=== Records to process ===

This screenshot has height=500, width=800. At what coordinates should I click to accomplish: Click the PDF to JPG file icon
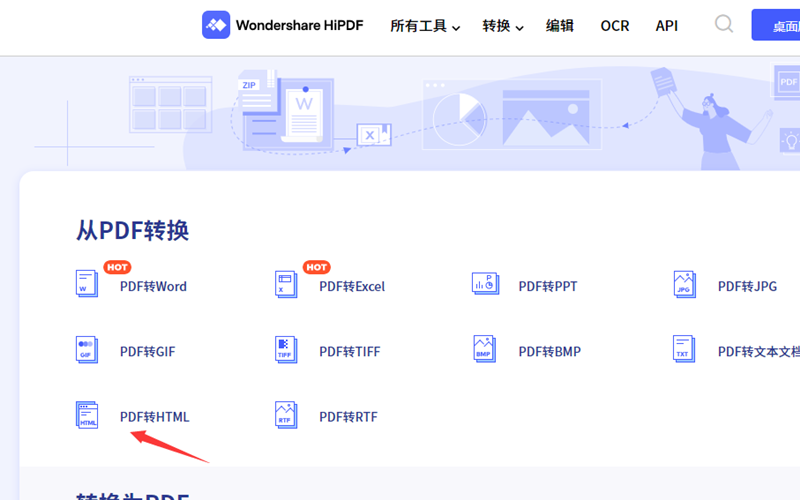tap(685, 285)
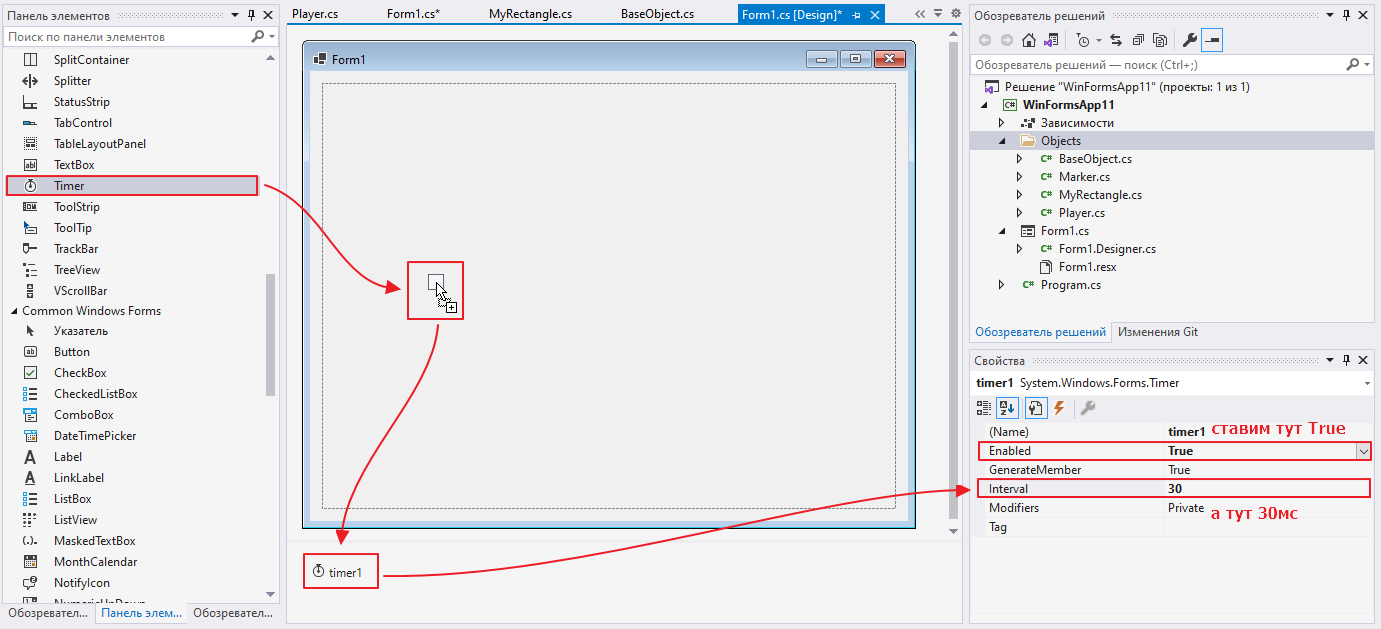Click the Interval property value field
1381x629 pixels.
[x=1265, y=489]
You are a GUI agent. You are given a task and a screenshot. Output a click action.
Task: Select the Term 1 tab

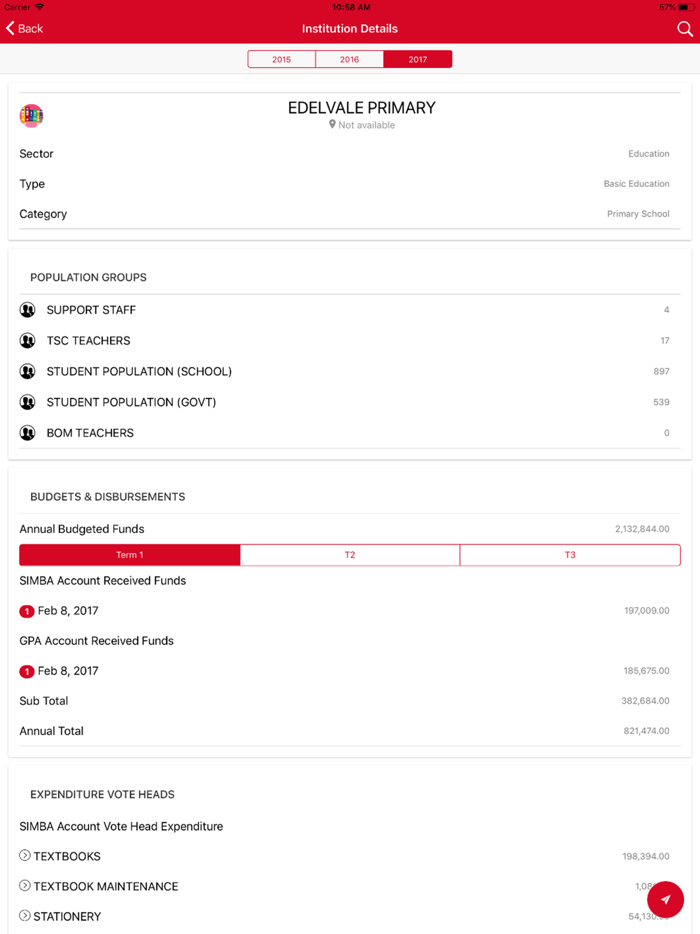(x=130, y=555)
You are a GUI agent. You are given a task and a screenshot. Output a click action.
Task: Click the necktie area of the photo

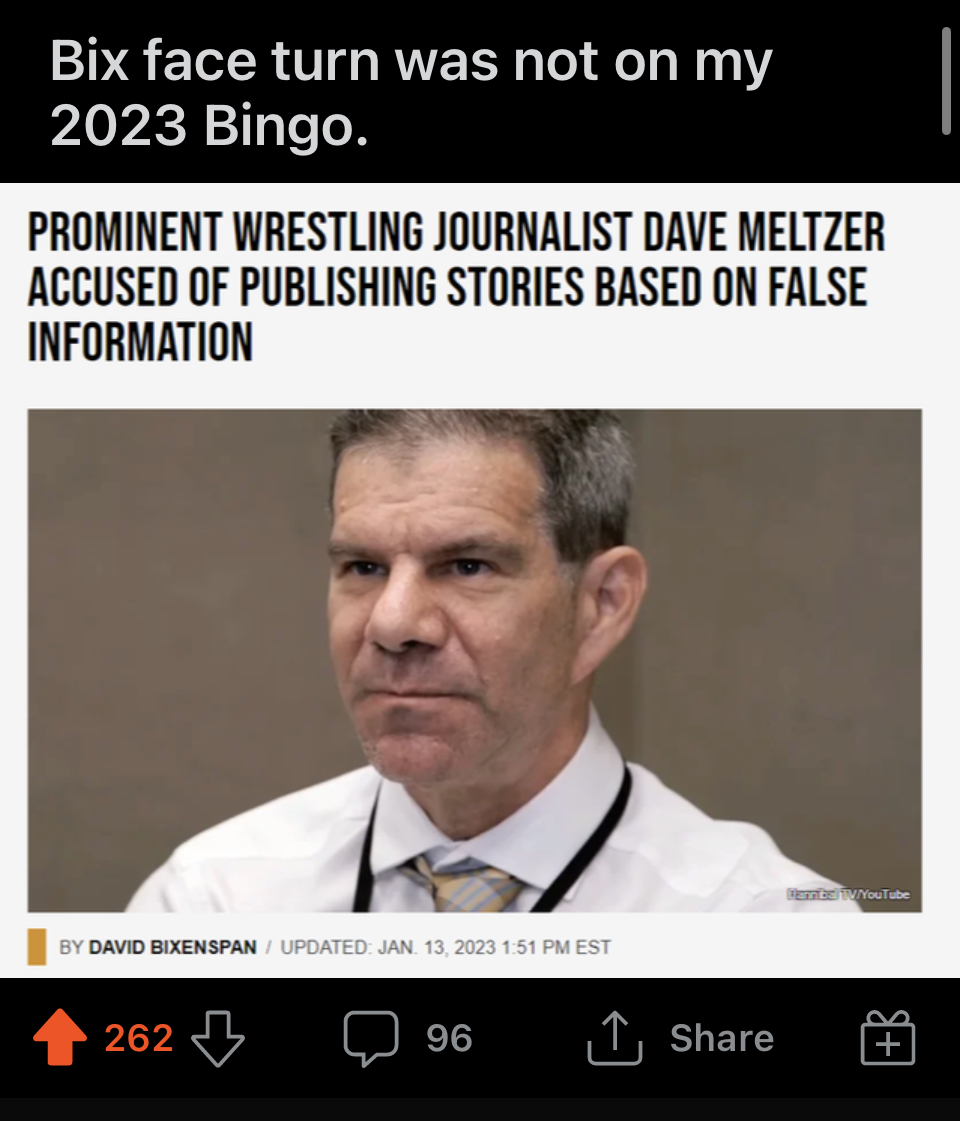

===
=== Records to process ===

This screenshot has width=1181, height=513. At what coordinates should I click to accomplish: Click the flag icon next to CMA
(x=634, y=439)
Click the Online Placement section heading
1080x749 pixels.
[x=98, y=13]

===

• **Your objective**: Output should consist of the lines above from the one with "This screenshot has height=500, width=800." down to the one with "Task: Click the necktie area of the photo", exact and without pictures.

• **Solved problem**:
This screenshot has height=500, width=800. At what coordinates should I click to accomplish: Click the PDF to JPG file icon
tap(685, 285)
Click the Interval property value field
1381x629 pixels.
[x=1265, y=489]
You are a GUI agent. You are given a task and a screenshot. Output a click action.
Task: Select the Term 1 tab

(x=130, y=555)
You are a GUI agent. You are given a task and a screenshot. Output a click action.
Task: Click the necktie area of the photo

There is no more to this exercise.